→ **ASSIGNMENT**
Some lines below hold "bold". Pick them out and copy them.

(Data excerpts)

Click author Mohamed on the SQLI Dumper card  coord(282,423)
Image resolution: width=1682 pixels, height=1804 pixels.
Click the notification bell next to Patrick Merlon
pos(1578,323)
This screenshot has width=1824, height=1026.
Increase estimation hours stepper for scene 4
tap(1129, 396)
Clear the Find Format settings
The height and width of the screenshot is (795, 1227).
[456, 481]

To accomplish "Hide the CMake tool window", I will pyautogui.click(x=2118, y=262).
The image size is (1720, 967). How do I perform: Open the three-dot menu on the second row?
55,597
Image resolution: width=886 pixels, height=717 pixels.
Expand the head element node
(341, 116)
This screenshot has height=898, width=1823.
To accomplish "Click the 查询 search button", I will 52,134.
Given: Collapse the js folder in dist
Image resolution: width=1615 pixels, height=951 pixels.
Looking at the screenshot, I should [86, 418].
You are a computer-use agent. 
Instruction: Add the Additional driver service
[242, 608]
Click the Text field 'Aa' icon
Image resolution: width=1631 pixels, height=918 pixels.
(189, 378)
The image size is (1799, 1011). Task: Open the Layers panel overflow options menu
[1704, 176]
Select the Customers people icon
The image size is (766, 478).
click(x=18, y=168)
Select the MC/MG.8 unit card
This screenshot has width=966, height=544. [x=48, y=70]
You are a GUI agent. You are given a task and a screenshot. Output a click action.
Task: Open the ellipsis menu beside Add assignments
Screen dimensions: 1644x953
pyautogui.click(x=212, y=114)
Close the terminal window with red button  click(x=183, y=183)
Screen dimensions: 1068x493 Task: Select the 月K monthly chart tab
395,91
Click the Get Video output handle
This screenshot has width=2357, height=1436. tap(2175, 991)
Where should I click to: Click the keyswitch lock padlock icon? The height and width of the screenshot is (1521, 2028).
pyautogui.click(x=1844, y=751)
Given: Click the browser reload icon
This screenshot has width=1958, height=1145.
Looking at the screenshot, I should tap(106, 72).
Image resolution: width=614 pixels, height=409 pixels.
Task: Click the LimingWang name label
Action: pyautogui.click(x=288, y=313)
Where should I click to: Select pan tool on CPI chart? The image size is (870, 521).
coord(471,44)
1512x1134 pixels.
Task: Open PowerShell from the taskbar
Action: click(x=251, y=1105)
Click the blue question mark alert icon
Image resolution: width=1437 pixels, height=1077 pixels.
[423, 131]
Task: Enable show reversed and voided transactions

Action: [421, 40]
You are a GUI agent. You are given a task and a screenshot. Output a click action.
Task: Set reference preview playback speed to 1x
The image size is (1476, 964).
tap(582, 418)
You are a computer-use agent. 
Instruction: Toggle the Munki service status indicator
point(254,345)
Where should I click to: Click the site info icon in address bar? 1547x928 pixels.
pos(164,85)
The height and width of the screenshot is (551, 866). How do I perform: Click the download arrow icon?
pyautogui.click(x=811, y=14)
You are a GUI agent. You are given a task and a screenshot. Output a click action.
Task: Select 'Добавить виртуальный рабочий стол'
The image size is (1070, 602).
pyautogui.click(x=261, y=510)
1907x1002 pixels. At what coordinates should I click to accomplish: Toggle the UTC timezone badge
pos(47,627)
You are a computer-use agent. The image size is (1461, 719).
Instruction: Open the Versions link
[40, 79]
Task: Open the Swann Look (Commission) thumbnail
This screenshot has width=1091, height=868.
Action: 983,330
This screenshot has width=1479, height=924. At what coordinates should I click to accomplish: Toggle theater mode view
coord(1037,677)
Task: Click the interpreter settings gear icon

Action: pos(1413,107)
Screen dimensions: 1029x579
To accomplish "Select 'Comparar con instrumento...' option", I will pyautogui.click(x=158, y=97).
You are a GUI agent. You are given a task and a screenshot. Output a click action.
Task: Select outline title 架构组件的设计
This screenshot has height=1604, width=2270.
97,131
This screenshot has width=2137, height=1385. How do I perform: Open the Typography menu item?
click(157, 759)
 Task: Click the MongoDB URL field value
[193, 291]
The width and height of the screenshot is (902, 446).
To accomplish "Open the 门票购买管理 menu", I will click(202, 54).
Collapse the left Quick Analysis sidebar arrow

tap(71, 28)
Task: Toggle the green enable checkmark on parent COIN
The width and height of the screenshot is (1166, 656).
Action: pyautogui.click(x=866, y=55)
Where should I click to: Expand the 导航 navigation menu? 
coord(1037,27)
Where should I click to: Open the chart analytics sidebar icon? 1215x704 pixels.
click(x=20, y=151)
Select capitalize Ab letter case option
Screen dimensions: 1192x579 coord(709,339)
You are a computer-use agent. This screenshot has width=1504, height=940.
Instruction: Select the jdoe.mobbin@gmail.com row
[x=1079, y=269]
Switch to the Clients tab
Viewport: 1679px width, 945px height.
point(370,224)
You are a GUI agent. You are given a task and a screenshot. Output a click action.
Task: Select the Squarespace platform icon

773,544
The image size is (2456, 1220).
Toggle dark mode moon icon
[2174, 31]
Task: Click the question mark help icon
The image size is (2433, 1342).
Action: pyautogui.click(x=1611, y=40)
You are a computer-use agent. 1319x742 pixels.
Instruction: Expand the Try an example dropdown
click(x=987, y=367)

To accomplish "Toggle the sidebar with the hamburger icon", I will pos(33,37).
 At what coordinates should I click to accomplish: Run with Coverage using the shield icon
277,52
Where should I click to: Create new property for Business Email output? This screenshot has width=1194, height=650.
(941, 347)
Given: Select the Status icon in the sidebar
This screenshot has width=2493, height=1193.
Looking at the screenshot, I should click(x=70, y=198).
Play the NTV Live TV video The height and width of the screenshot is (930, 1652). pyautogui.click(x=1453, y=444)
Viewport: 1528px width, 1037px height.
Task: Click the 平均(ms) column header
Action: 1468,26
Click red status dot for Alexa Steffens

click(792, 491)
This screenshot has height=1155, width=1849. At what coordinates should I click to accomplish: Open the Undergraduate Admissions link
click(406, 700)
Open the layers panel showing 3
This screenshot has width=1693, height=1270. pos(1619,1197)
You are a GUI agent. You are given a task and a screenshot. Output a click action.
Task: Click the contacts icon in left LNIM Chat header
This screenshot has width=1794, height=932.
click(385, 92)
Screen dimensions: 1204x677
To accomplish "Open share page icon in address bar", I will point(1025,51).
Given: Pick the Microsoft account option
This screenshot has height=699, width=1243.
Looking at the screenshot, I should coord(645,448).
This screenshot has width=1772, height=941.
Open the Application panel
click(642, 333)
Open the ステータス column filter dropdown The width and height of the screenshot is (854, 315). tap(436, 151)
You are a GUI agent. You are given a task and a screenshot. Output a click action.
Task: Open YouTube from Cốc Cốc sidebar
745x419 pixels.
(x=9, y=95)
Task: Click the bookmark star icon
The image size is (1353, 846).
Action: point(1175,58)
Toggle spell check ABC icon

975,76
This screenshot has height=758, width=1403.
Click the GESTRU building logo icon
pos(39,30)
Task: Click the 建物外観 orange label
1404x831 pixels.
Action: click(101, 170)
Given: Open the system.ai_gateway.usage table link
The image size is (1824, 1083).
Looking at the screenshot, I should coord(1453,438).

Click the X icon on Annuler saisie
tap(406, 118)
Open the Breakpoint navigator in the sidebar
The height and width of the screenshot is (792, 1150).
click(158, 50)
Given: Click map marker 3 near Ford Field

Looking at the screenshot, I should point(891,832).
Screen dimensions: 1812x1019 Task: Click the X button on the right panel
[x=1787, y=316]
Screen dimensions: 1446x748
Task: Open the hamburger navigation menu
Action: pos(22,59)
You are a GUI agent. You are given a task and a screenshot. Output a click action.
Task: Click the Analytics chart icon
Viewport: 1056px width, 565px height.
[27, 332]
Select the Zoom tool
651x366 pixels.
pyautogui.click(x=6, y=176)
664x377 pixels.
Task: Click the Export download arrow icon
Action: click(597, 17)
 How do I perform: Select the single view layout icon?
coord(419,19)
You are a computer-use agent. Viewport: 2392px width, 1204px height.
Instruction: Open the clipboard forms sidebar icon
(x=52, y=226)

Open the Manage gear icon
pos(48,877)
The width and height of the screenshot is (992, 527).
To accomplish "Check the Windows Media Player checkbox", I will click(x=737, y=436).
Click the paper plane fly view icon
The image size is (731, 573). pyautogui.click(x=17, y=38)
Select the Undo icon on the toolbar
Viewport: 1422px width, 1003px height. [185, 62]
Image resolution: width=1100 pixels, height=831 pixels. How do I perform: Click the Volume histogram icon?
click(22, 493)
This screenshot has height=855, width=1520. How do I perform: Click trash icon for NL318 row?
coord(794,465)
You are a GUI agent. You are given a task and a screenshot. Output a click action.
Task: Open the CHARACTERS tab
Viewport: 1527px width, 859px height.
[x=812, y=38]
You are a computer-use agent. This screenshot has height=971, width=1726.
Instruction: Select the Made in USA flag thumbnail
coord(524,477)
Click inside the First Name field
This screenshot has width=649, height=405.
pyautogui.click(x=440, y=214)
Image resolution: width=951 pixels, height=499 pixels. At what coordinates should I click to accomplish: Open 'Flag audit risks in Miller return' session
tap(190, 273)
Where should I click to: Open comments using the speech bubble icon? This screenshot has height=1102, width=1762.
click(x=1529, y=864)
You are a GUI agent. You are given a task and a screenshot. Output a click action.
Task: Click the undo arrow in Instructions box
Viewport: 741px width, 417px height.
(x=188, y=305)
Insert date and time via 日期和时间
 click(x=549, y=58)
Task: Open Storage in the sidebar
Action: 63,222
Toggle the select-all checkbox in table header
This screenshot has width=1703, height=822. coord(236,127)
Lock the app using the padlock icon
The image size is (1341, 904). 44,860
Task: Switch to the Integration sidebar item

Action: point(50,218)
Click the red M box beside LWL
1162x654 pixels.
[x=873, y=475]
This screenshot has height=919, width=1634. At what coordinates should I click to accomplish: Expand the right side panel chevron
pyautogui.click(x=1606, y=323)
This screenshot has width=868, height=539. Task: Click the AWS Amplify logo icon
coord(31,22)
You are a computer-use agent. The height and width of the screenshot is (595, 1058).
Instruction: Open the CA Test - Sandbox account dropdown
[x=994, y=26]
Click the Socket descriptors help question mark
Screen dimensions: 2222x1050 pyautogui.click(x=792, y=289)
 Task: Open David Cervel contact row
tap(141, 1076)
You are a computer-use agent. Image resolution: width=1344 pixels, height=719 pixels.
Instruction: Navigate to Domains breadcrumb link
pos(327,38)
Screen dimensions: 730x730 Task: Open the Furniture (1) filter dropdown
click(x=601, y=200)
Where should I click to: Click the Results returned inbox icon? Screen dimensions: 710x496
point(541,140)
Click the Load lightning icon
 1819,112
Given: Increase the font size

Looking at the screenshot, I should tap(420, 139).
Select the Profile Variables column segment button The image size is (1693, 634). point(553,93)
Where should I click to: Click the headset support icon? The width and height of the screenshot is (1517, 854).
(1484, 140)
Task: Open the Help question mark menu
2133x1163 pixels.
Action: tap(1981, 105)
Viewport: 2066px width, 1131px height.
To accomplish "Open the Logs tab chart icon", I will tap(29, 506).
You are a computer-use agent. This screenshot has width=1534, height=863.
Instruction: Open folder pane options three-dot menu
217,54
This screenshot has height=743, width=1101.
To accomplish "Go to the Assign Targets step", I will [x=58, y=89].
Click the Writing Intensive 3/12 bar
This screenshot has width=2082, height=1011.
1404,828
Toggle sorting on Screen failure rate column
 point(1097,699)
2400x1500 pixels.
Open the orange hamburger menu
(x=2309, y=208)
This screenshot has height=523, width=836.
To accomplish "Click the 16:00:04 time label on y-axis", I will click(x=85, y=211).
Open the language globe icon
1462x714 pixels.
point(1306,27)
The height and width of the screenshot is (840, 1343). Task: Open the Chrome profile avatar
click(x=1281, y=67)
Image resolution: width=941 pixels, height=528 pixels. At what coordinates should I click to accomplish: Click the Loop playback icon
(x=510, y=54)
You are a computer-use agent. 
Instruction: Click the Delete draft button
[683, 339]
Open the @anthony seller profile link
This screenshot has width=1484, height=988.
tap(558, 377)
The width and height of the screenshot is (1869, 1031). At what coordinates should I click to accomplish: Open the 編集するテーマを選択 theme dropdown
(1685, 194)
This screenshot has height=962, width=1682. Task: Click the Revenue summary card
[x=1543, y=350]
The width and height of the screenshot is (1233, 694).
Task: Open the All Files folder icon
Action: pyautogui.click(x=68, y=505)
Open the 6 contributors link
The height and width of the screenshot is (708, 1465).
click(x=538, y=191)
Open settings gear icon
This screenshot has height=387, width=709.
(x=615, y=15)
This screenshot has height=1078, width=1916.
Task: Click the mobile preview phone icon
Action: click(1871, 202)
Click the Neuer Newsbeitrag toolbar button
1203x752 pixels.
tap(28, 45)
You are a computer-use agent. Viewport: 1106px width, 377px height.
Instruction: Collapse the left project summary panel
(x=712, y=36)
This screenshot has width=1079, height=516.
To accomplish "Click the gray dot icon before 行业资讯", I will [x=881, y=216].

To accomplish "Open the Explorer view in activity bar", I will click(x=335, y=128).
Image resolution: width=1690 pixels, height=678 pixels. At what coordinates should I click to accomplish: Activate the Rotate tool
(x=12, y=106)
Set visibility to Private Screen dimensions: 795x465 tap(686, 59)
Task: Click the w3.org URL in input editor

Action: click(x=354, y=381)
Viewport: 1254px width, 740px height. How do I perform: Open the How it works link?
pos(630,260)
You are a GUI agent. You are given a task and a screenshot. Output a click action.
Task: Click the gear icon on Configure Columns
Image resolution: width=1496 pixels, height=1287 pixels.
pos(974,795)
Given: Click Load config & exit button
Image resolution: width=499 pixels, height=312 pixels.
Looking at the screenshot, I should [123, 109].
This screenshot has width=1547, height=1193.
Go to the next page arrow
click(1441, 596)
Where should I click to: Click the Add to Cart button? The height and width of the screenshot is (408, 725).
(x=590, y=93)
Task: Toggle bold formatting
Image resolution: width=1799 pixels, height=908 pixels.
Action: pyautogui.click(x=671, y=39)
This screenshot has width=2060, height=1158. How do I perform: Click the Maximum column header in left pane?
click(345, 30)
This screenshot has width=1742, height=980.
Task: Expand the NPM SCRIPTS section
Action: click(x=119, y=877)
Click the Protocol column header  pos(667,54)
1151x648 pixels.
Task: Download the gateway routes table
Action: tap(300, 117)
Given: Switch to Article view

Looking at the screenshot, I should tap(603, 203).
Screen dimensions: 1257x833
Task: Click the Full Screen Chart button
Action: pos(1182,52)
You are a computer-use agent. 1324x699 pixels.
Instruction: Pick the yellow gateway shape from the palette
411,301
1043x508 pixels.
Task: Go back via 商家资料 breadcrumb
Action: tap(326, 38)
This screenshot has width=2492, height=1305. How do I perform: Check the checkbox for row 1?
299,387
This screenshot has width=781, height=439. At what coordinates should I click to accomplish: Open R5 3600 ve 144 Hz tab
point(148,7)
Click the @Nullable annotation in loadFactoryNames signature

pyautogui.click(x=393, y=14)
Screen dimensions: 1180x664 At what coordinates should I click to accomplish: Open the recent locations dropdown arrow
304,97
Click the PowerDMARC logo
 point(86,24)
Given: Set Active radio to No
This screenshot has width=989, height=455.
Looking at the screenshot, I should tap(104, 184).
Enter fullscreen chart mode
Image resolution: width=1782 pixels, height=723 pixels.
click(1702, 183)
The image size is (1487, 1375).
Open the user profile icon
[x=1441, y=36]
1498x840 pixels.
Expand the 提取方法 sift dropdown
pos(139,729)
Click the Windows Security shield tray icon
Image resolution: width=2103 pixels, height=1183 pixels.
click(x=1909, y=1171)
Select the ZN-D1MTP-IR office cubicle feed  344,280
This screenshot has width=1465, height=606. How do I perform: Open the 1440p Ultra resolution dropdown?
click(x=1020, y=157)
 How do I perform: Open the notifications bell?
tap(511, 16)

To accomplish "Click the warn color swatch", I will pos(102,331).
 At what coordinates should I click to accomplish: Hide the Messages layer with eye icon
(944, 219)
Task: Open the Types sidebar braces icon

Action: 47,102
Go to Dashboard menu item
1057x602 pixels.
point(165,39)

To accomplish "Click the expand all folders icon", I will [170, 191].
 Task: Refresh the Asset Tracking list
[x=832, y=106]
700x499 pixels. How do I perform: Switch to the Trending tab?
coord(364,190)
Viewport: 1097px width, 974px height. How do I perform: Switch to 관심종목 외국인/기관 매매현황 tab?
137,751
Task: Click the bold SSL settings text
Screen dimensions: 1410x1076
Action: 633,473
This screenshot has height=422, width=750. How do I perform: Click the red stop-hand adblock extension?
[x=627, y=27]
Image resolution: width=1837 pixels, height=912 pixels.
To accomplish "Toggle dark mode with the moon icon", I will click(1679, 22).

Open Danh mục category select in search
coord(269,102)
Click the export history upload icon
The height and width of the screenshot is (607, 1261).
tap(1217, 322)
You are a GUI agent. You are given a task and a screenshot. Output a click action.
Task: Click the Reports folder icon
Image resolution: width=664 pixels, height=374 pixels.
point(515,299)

→ **SOLUTION BELOW**
Task: Toggle bold formatting
Task: Click the bold SSL settings text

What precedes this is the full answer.